Southwest has become in a position to successfully implement its fuel hedging strategy to bring down fuel expenses in a big way and has the biggest hedging position among other carriers. Within the second quarter of 2005, Southwest’s unit costs fell by 3.5% despite a 25% rise in jet fuel costs. During Fiscal year 2003, Southwest had much lower fuel expense (.012 per ASM) when compared to the other airlines with the exception of JetBlue as illustrated in exhibit 1 below. In 2005, 85 % in the airline’s fuel needs has become hedged at $26 per barrel. World oil prices in August 2005 reached $68 per barrel. Within the second quarter of 2005 alone, Southwest achieved fuel savings of $196 million. The state from the industry also shows that airlines which can be hedged use a competitive edge over the non-hedging airlines. Southwest announced in 2003 which it would add performance-enhancing Blended Winglets to the current and future fleet of Boeing 737-700’s. The visually distinctive Winglets will improve performance by extending the airplane’s range, saving fuel, lowering engine maintenance costs, and reducing takeoff noise.
Southwest operates its flight point-to-point service to maximize its operational efficiency and remain cost-effective. The majority of its flights are short hauls averaging about 590 miles. It uses the tactic to keep its flights inside the air more frequently and thus achieve better capacity utilization.
Southwest flies to secondary/smaller airports in an attempt to reduce travel delays and therefore provide excellent company to its customers. It offers led the industry in on-time performance. Southwest has been capable of trim down its airport operations costs relatively much better than its rival airlines.

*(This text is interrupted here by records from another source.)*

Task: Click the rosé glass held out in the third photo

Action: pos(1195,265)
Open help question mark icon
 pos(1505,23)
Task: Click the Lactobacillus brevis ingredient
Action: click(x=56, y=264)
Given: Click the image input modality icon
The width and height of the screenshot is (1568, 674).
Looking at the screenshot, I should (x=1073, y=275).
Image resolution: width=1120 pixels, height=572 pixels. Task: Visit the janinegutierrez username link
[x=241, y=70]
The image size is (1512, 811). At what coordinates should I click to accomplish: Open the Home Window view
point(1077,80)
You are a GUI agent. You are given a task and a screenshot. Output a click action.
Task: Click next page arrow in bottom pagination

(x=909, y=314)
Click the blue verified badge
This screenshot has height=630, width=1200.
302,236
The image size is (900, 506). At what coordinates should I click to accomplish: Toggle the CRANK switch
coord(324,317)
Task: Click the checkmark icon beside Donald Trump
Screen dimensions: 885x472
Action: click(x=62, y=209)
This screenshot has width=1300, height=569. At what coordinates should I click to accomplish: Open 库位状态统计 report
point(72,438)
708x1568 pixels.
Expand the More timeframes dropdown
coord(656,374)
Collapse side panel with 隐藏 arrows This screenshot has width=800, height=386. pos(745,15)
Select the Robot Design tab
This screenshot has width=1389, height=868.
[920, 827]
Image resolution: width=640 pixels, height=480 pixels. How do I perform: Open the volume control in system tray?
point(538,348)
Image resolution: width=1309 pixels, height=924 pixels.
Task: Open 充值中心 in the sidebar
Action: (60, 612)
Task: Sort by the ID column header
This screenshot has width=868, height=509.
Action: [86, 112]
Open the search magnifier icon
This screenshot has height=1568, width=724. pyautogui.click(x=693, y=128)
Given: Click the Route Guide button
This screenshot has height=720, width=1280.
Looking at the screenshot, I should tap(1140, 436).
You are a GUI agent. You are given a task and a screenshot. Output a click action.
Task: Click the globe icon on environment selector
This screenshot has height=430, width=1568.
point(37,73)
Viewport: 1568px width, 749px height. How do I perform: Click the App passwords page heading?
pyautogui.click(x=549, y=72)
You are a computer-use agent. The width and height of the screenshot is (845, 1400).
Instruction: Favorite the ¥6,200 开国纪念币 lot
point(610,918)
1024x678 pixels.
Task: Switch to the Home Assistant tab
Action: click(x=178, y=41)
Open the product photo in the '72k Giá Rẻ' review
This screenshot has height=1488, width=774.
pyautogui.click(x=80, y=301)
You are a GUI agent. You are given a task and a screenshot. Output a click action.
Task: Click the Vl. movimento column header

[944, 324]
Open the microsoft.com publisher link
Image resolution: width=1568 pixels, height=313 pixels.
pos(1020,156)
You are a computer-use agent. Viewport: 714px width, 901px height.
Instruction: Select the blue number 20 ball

At the heart of Southwest’s success is its single aircraft strategy: Its fleet consists exclusively of Boeing 737 jets. Having common fleet significantly simplifies scheduling, operations and flight maintenance. The courses costs for pilots, ground crew and mechanics are lower, because there’s just a single aircraft to find out. Purchasing, provisioning, as well as other operations can also be vastly simplified, thereby lowering costs. Consistent aircraft also enables Southwest to utilize its pilot crew better.
The thought of ticketless travel was a major benefit to Southwest since it could lower its distribution costs. Southwest became electronic or ticketless back inside the mid-1990s, now they may be about 90-95% ticketless. Customers who use credit cards are eligible for online transactions, and now Southwest.com bookings take into account about 65% of total revenue. The CEO Gary Kelly thinks that wmprvh idea would grow further and that he wouldn’t be blown away if e-ticketing accounted for 75% of Southwest’s revenues by end of 2005. In the past, when there was clearly a 10% travel agency commission paid, it used to cost about $8 a booking. But currently, southwest airlines number is paying between 50 cents and $1 per booking for electronic transactions that translate to huge financial savings.